Samstag, 31. Dezember 2011

30.12.2011 Auf der Urwaldbühne und Einreiseschwierigkeiten

Wir können unser Glück kaum fassen, denn heute dürfen alle eine halbe Stunde länger schlafen, da wir 'Croc Valley' erst gegen 9.30 Uhr verlassen werden. Die grausame Realität holt uns jedoch zu gewohnt früher Stunde wieder ein. Noch vor Sonnenaufgang schrecke ich durch ein lautes Poltern und Klirren aus dem Schlaf hoch. Auch andere Rotelianer werden dadurch wach und versuchen so wie ich dieses Geräusch zu orten.
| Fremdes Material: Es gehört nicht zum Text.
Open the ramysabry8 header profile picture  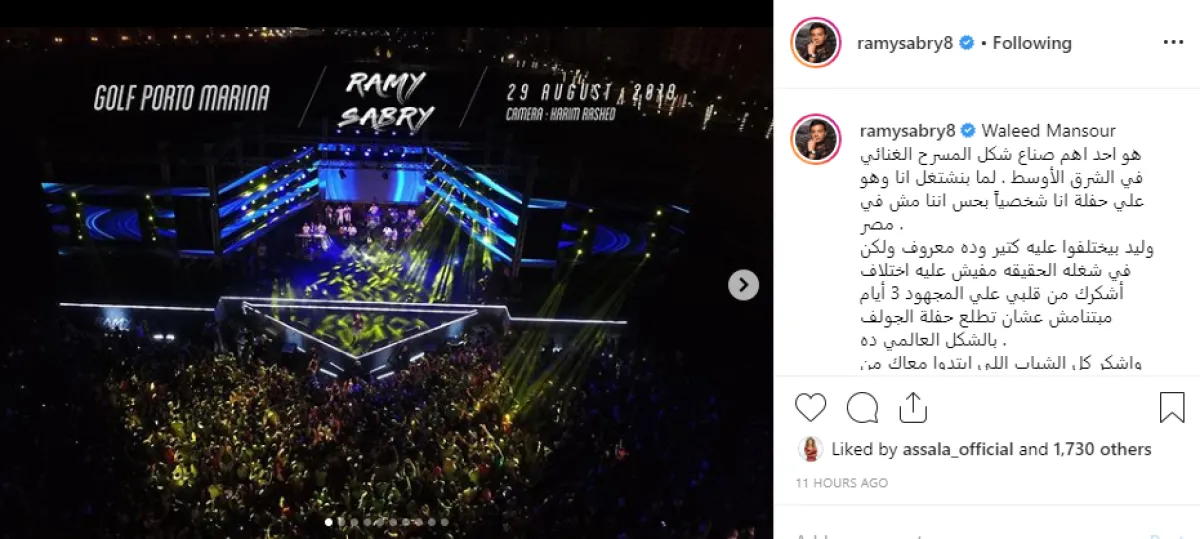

Plötzlich rumpelt es oben auf dem Busdach und schrille Schreie hallen durch den dämmernden Morgen.
Affentheater!
Die dreisten Makaken haben unsere Reis- und Fleischreste von gestern Abend entdeckt, da wir vor lauter Müdigkeit vergessen hatten, die Töpfe samt Inhalt affensicher wegzuschließen. "La grande bouffe!", die Schlacht ums Buffet hat begonnen.
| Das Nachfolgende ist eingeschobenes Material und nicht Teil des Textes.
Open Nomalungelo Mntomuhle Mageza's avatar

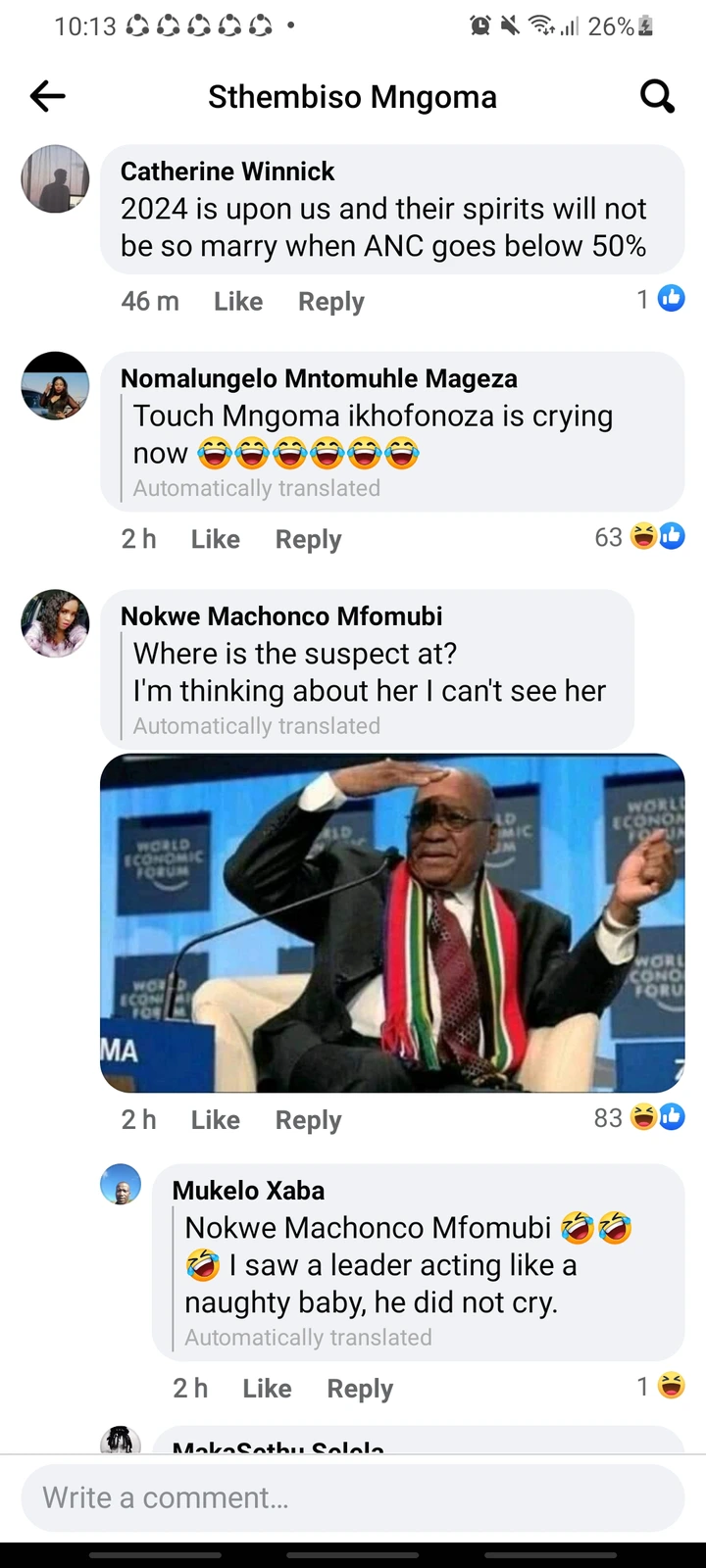point(56,386)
Pfeilschnell springen die flinken Diebe aus den umherstehenden Tulpenbäumen, hangeln sich zum großen, reisgefüllten Topf vor und langen beherzt und vor Schadenfreude kreischend hinein. Ältere Affenbrüder und Schwestern wollen ihnen diese Beute jedoch streitig machen und fangen an, unsere Fleischreste wie Steinschleudern zu benutzen. Diese lumpigen Rabauken sind einfach nicht zu stoppen und außerdem scheinen es immer mehr zu werden. Die ersten Piraten entern gerade das Dach des Rotels, während andere über unsere Tische poltern und Stühle umkippen. Offensichtlich benehmen sich auch vierbeinige Teenager wie kleine Terroristen.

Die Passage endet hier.